### EXCERPT
>> BEGIN
# UK Soap and Drama Discussion > Hollyoaks > General >  Rhys and Sarah

## DancingQueen

Do you think that anything will come of this storyline, i mean they were really close at the new years party and they both still like each other

----------


## Gadders

in last nights ep sarah was at the swimming pool and rhys turned up when sarah got out of the pool they were about to kiss but hannah turned up. so they might be something about to happen.

----------


## DancingQueen

yeah i saw that, something has got to happen people just keep gettin in the way so annoying, i think Rhys is scared of what people will think

----------


## Gadders

i think that to hannah always turns up whn them are about two kiss. she knwos theres soemthing goin on between them two. i read in the one of the spoilers that rhys has to have a aids test.

----------


## DancingQueen

really?OMG that doesnt seem believable, Hannah on that epsiode i was like oh just give them a minute for goodness sake, they need 2 kiss

----------


## Gadders

yeah its in the hollyoakes bit 4 spoilers under spoillers 2006. it says Valentines day is about to get a lot worse for Rhys Ashworth, a fling with a student brings with it misfortunes, he has to have an AIDS test, but whats the result? Whatever it is Rhys will never be the same again.and that sarah is going 2 kill herself because of all the trainig  her mum makes her do but it says some 1 else takes the plundge with her?

----------


## DancingQueen

yeah i heard that about Sarah her mum pushes her way too hard u dont swim on new years day with a hangover

----------


## Gadders

i no its like she wants to live her life again through sarah which isnt fair and she dosent even want to do the swimming anyway.
>> END
### TASK BRIEF
Translate this sentence from the Hollyoaks thread above into Spanish: "Do you think that anything will come of this storyline, i mean they were really close at the new years party and they both still like each other" The material that comes next is separate from the Hollyoaks thread.

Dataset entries
>> BEGIN
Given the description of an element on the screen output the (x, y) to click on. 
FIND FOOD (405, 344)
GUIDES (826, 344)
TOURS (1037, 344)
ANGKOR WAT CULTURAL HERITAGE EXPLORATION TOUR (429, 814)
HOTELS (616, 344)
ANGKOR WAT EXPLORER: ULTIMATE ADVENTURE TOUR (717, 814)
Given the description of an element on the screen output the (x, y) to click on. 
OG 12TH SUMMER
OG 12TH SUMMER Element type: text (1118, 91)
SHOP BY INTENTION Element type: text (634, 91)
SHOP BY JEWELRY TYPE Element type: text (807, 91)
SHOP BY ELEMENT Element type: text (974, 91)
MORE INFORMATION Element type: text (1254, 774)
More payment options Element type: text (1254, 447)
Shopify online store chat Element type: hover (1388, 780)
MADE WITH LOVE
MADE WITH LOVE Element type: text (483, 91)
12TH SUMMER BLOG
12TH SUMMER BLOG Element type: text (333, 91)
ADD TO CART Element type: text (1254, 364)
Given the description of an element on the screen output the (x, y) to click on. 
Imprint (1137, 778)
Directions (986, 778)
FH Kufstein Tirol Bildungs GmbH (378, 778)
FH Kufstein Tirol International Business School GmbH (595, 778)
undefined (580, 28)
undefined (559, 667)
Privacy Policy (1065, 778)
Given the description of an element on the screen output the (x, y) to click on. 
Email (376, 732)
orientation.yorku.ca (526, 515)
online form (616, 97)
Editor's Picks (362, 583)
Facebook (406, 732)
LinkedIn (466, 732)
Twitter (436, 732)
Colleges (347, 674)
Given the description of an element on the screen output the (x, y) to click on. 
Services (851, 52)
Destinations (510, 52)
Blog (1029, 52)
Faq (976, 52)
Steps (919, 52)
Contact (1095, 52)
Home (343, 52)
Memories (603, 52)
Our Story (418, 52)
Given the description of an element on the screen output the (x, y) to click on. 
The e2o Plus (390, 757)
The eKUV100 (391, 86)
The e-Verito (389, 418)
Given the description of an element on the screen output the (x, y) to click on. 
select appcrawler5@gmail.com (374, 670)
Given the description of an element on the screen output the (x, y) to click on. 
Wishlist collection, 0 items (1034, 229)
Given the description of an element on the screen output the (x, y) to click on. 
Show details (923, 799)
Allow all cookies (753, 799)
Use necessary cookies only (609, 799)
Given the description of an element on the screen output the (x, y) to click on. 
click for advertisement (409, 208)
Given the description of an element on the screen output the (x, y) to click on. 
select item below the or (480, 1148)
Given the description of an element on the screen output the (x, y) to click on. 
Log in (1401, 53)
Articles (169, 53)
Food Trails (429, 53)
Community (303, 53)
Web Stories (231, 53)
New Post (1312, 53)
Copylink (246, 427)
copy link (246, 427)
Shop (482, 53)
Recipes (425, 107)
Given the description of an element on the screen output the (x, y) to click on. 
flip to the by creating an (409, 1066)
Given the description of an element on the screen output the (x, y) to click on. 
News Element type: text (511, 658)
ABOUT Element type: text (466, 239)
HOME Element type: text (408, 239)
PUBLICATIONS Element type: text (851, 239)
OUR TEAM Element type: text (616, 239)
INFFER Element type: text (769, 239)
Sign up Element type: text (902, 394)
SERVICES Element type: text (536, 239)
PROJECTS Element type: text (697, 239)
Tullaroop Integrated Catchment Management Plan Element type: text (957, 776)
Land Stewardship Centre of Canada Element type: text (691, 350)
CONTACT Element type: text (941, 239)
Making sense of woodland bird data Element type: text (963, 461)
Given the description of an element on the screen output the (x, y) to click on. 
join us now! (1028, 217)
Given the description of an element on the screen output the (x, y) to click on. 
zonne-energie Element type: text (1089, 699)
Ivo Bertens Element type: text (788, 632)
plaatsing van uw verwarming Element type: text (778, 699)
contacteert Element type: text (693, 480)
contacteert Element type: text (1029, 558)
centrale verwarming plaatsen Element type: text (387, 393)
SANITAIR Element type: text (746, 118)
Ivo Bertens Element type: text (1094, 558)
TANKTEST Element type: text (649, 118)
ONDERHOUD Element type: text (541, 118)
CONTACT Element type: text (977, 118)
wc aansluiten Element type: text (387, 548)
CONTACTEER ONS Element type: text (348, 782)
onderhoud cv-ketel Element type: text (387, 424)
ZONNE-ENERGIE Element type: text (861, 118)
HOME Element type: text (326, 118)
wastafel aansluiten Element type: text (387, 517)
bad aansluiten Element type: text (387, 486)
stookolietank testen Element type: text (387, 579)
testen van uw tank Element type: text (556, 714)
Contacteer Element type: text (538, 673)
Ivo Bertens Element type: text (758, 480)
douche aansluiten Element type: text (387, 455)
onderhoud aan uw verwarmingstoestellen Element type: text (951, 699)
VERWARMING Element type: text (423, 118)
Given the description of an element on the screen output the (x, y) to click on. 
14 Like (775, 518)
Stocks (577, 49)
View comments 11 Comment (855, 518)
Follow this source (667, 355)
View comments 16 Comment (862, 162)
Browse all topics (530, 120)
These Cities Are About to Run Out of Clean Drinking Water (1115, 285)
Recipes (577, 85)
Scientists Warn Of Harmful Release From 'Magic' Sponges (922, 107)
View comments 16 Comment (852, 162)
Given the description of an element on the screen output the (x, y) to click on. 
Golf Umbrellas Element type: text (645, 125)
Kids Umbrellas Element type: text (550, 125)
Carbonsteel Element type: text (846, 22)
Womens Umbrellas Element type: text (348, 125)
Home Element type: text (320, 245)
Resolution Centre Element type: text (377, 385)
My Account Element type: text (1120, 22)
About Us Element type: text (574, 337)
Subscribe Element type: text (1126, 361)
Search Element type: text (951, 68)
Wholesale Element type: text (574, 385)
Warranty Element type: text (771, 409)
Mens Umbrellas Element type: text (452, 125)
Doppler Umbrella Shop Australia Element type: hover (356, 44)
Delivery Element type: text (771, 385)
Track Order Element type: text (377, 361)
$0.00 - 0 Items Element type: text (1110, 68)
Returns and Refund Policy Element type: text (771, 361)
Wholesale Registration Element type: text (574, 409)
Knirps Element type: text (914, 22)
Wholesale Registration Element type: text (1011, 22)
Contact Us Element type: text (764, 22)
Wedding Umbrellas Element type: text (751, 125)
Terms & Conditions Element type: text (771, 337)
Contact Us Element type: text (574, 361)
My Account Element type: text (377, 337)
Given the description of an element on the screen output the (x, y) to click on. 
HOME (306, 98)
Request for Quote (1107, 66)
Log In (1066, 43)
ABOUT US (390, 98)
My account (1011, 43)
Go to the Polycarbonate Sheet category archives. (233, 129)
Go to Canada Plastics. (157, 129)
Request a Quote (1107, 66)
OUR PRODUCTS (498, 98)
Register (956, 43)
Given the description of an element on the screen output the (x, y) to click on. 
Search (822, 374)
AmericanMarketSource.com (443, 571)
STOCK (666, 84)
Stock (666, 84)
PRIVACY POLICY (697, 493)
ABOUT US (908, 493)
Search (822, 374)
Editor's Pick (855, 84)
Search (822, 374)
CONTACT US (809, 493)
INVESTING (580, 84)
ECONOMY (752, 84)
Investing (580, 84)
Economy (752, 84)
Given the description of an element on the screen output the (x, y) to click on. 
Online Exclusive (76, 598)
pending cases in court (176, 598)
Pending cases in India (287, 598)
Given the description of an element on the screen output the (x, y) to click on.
>> END
### SOLVED EXERCISE
¿Crees que saldrá algo de esta trama? O sea, estuvieron muy cerca en la fiesta de Año Nuevo y los dos todavía se gustan.